MATERIAL FOR THIS TASK below:

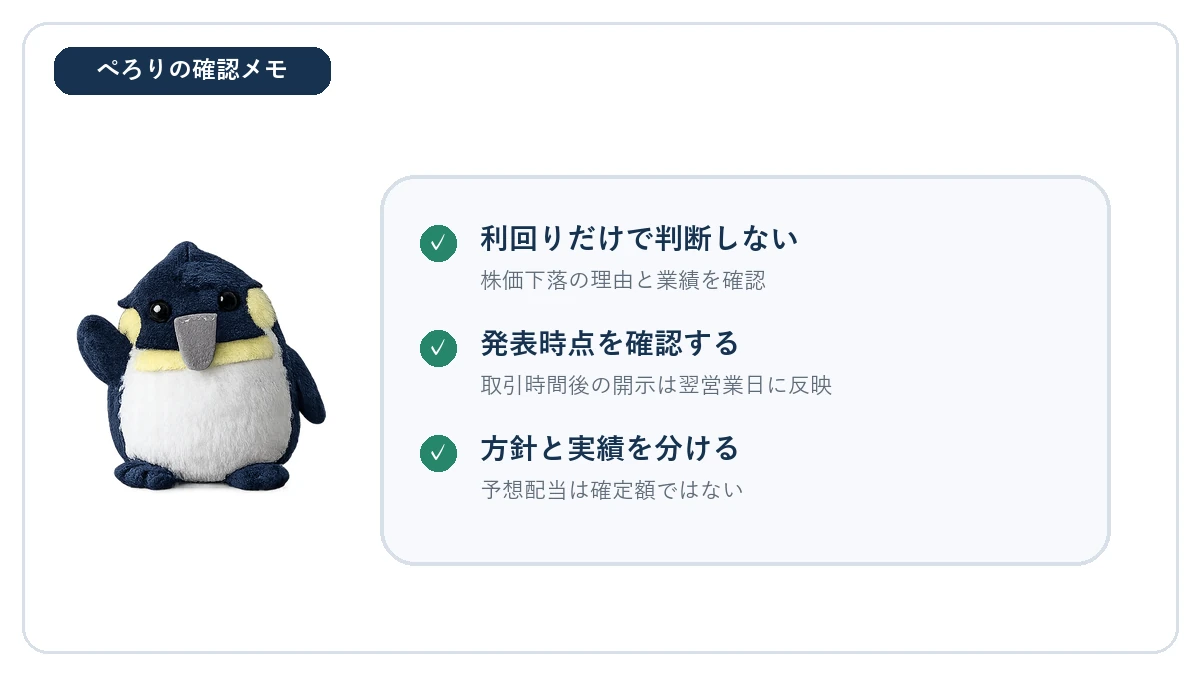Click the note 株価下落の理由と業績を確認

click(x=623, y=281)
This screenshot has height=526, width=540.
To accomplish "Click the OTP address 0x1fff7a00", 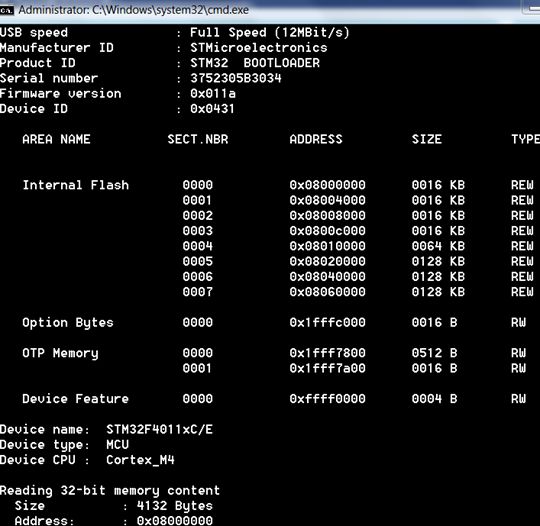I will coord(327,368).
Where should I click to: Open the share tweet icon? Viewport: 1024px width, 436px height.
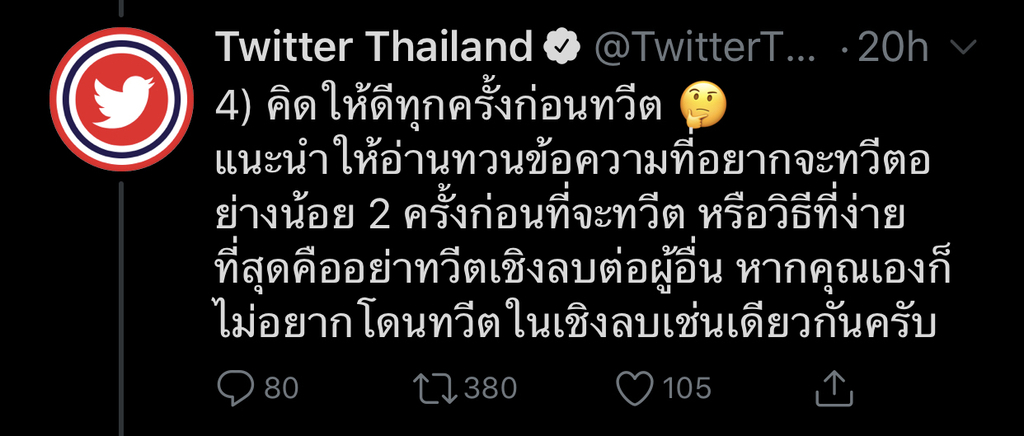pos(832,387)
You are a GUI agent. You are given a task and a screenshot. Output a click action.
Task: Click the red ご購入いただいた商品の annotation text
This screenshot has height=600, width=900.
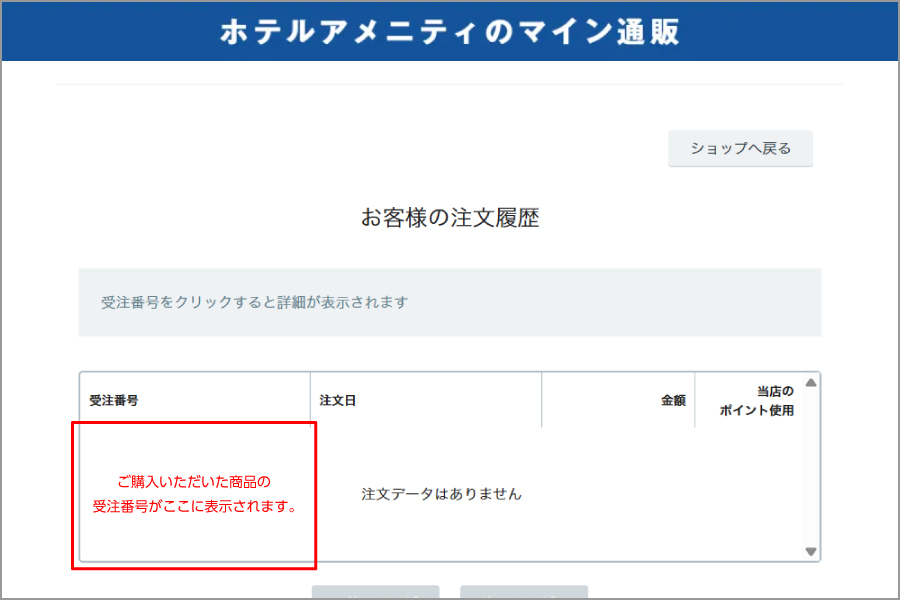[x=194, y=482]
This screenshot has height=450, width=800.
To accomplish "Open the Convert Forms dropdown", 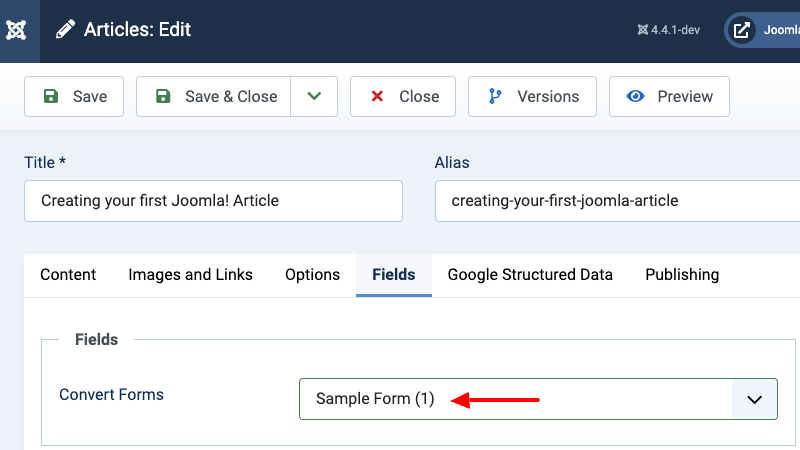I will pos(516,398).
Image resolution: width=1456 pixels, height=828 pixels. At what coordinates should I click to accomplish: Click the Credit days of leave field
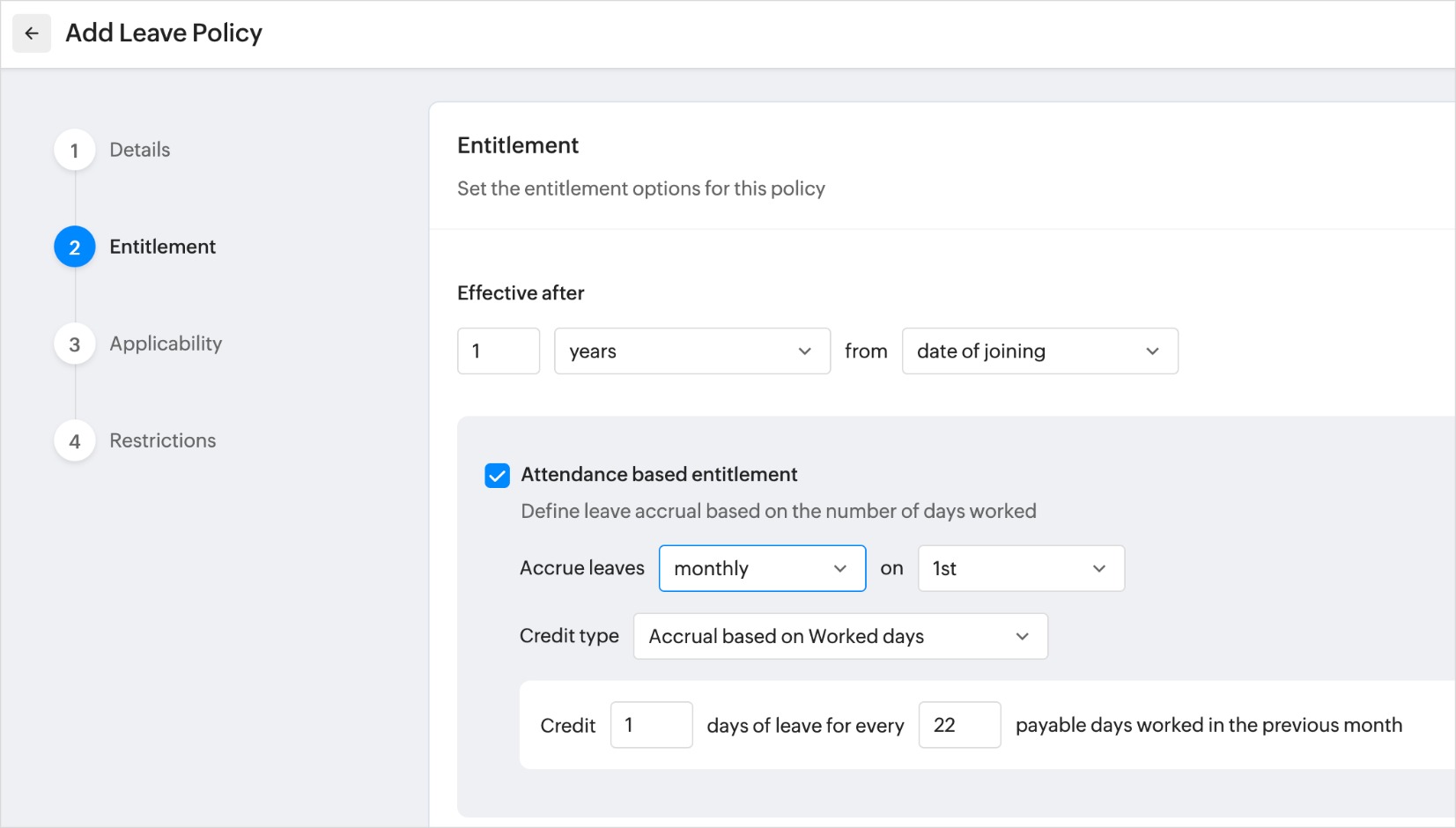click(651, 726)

End of MATERIAL FOR THIS TASK.
MATERIAL FOR THIS TASK below:

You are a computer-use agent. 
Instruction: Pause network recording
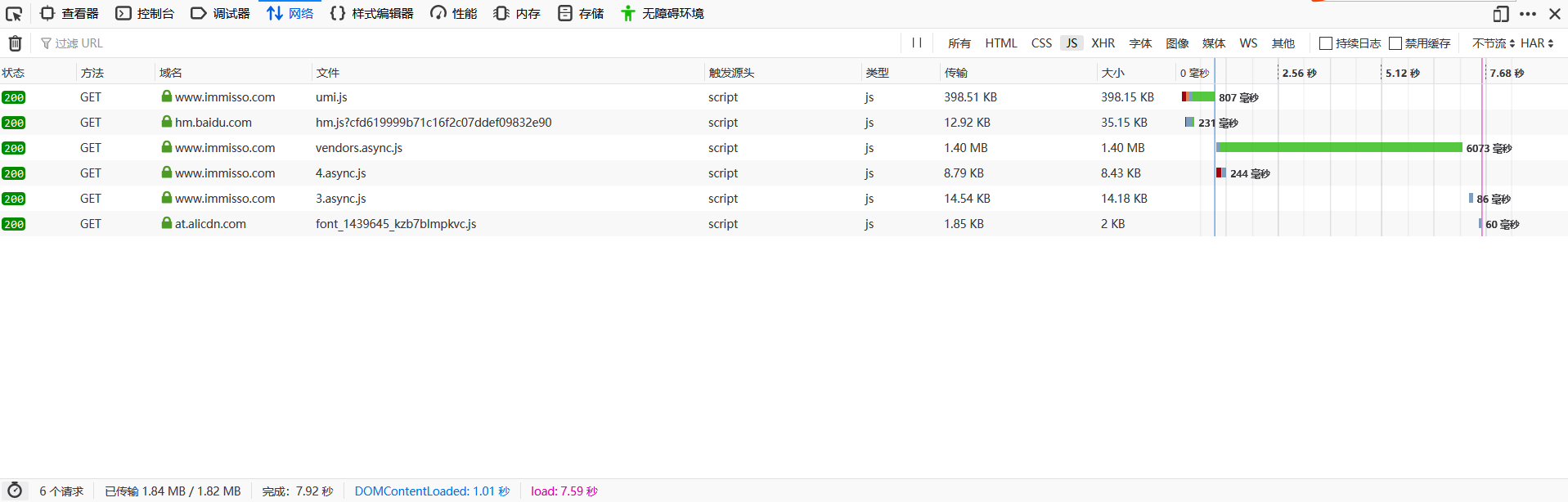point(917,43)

End of MATERIAL FOR THIS TASK.

WORK TASK – What this exercise asks for is every line of the data above with the word "agent".

EXERCISE SOLUTION –
You are a GUI agent. You are given a task and a screenshot. Output a click action.
You are a computer-use agent. 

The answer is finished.